If you’ve ever been a Salesforce admin, you know the feeling. Your mouse is hovering over the ‘delete’ button on some custom field that looks like it’s been there since the beginning of time. A cold sweat starts to form. What does this thing do? Who put it here? What will explode if I get rid of it?
That little moment of panic is what life is like in a Salesforce org with little to no documentation. And as more companies bring AI into their Salesforce setup, that "little" problem is turning into a massive one.

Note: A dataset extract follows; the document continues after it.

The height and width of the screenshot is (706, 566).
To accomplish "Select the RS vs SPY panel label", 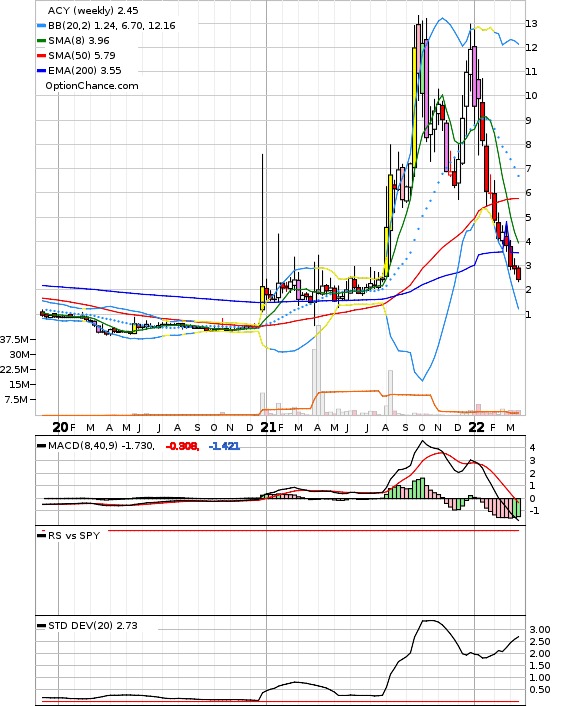I will tap(74, 535).
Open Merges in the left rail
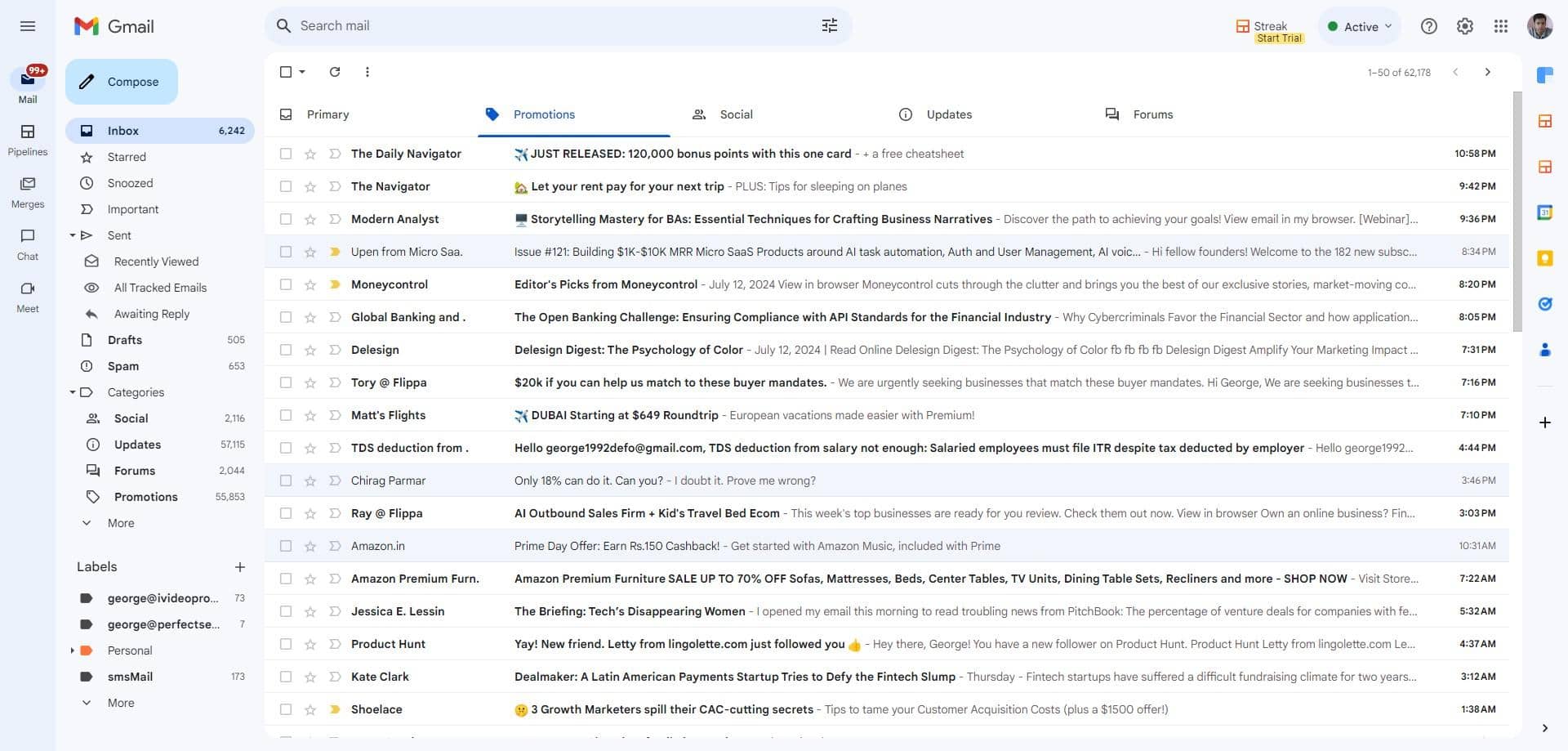This screenshot has height=751, width=1568. (28, 192)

Your AI can't work its magic if it's flying blind.
This guide will walk you through what Salesforce AI documentation actually means, why it’s suddenly so important, and how you can use AI to both create and find the knowledge you need. It’s time to turn that tangled mess into something that actually works.

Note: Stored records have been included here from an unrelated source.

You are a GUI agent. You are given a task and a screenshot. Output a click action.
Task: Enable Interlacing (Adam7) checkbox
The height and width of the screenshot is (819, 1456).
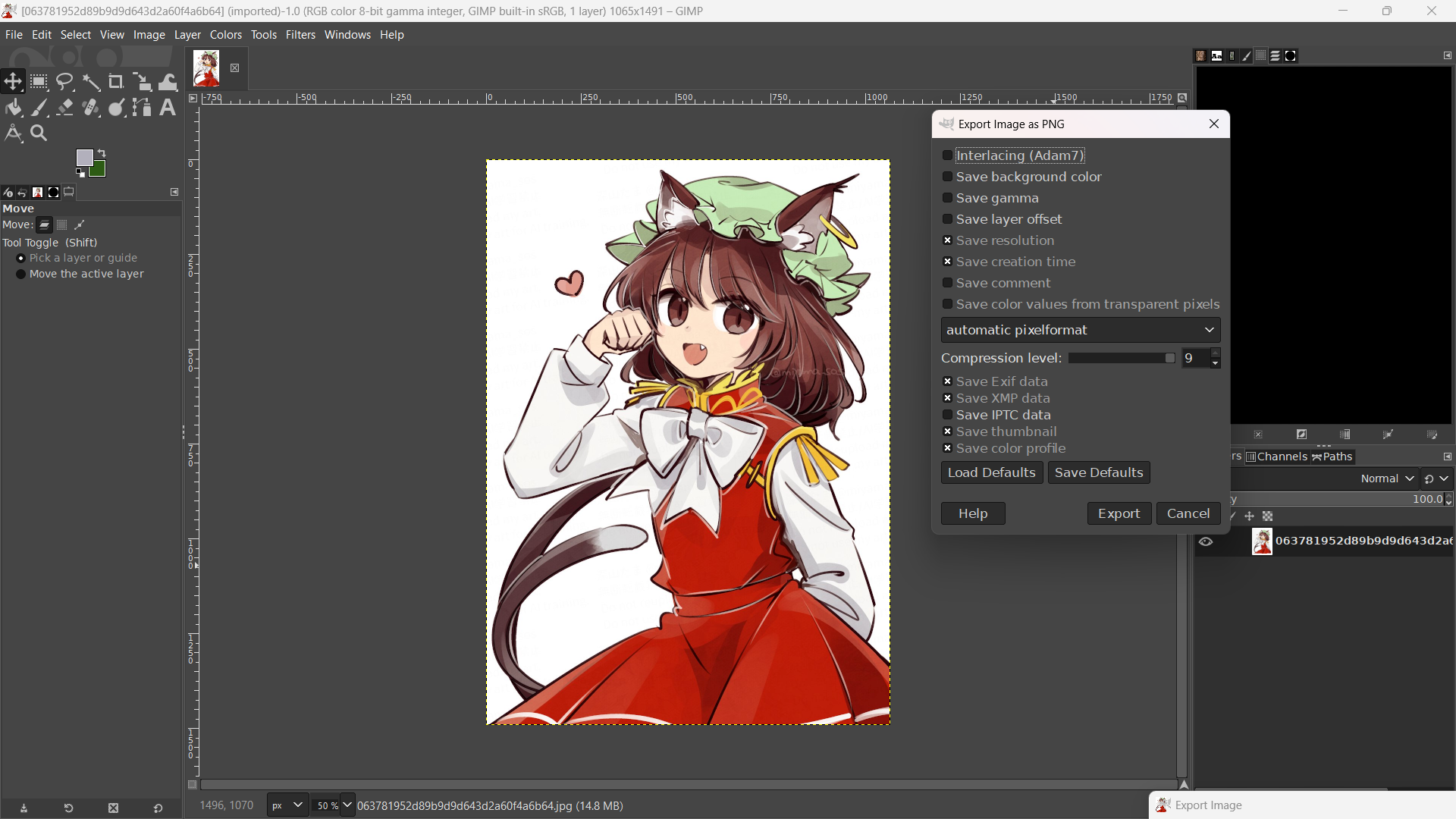click(947, 155)
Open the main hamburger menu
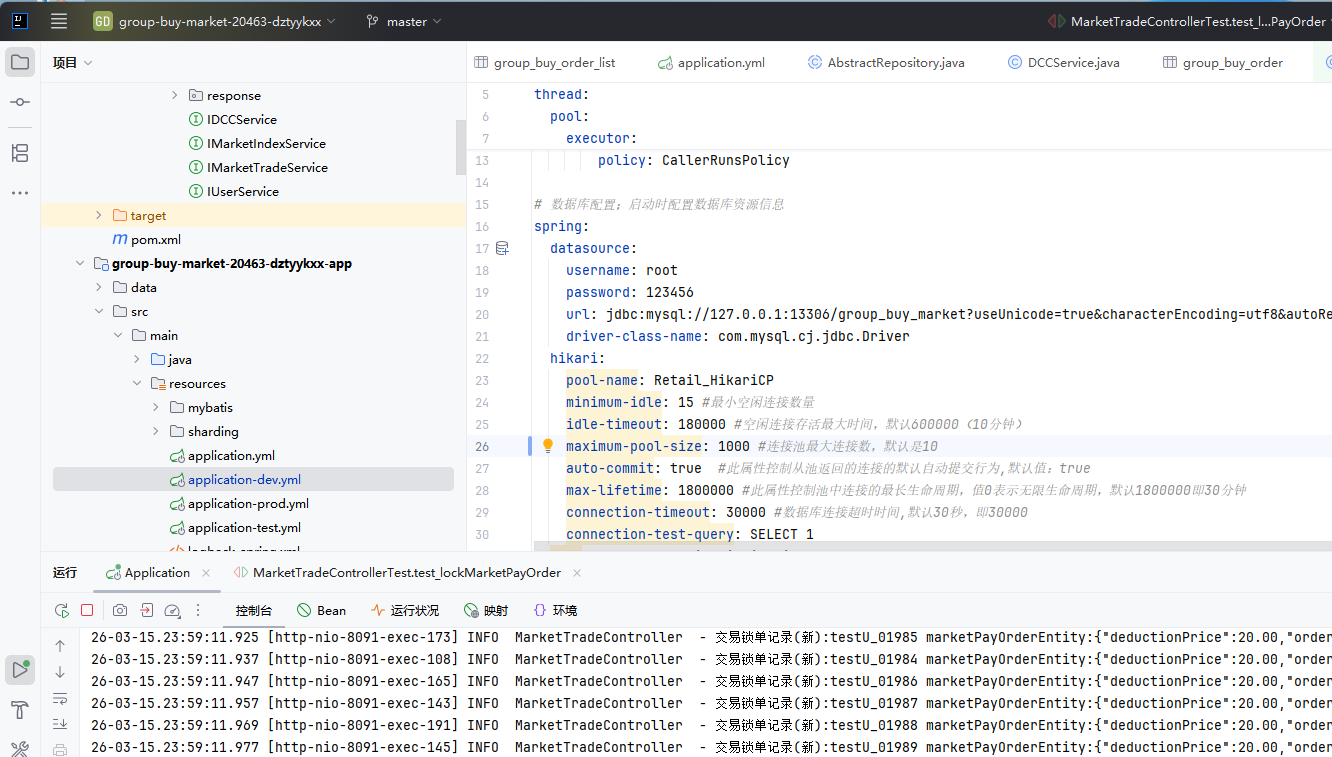 pyautogui.click(x=59, y=21)
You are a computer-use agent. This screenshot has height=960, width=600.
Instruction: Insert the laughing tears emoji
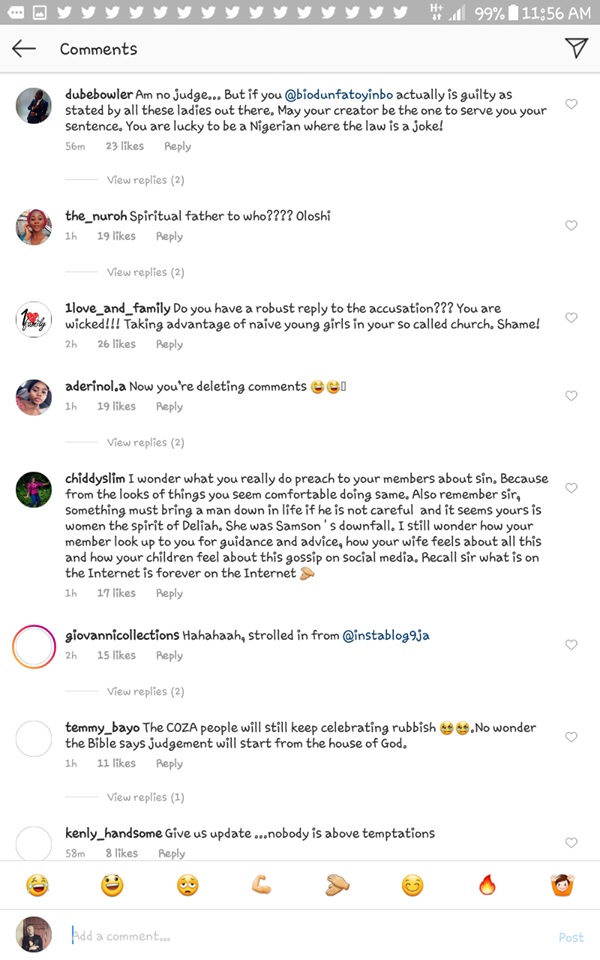point(37,885)
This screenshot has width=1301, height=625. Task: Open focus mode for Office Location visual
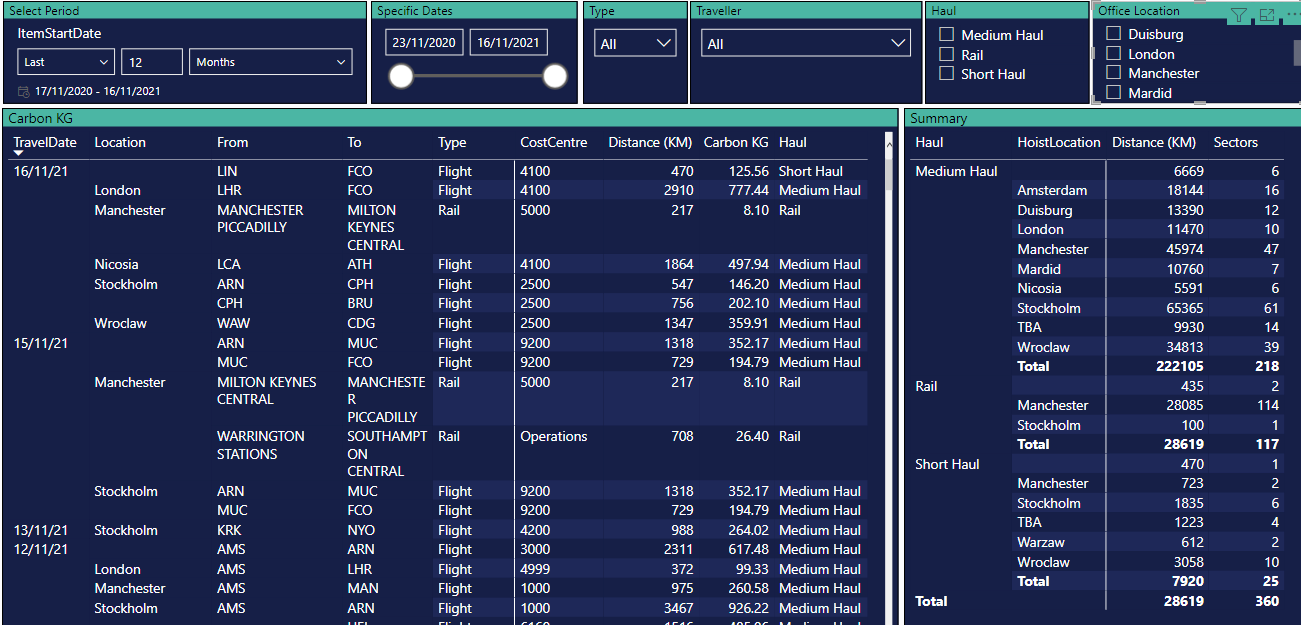point(1267,15)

What exactly is Salesforce AI documentation?
When people talk about Salesforce AI documentation, they usually mean one of two things. You really need to get both right for your AI strategy to work.
First, there’s documentation for your AI. This is about keeping a clear, updated record of your Salesforce org's metadata, processes, and data models. As some experts say, this documentation is basically "fuel for AI." It gives tools like Salesforce Einstein the context they need to give you smart, accurate answers. Without it, you're just feeding your expensive AI models a bunch of mystery data and hoping for the best.
Then, there's using AI to create your documentation. This is a newer idea, where AI-powered tools can scan your entire Salesforce configuration, from Apex code to custom objects, and spit out explanations in plain English. This is a huge help for teams trying to figure out what’s going on in a complex org without spending months playing detective.
A good Salesforce strategy needs both. You have to create solid documentation, and you should use AI to make that job a whole lot easier.
Why old-school documentation methods fail
The old way of doing things, like keeping massive Word documents or forgotten wiki pages updated, just isn't cutting it. In an era where AI needs up-to-the-minute information, these static documents are more of a liability than a help.
Here’s where things usually go wrong:
It goes stale, fast. Salesforce orgs are living things. They're constantly changing with every new project or user request. Manual documentation is out of date almost as soon as you write it, and once your team stops trusting the docs, they stop using them.
It's a pain to create (and nobody does it the same way). Let's be honest, writing documentation is probably at the bottom of everyone's to-do list. When it does get done, it's often rushed. One person might write a novel for a simple validation rule, while another gives you a single, cryptic sentence for a monster of an Apex trigger. This inconsistency makes it unreliable. One Salesforce expert even noted that around "40% of development time is dealing with technical debt," and a big chunk of that is just trying to figure out how things work.
It's scattered everywhere. Even if the documentation exists, it’s probably spread across five different places. You’ve got tech specs in Confluence, business needs in Google Docs, process maps in Miro, and important updates buried in some long-forgotten Slack channel. This turns your team into digital archaeologists, always digging for info instead of actually working.
AI can't make sense of the mess. AI models work best with structured, connected information. A random pile of documents is nearly impossible for an AI to understand. It can’t see how things relate to each other, which really limits its ability to answer questions or find useful patterns.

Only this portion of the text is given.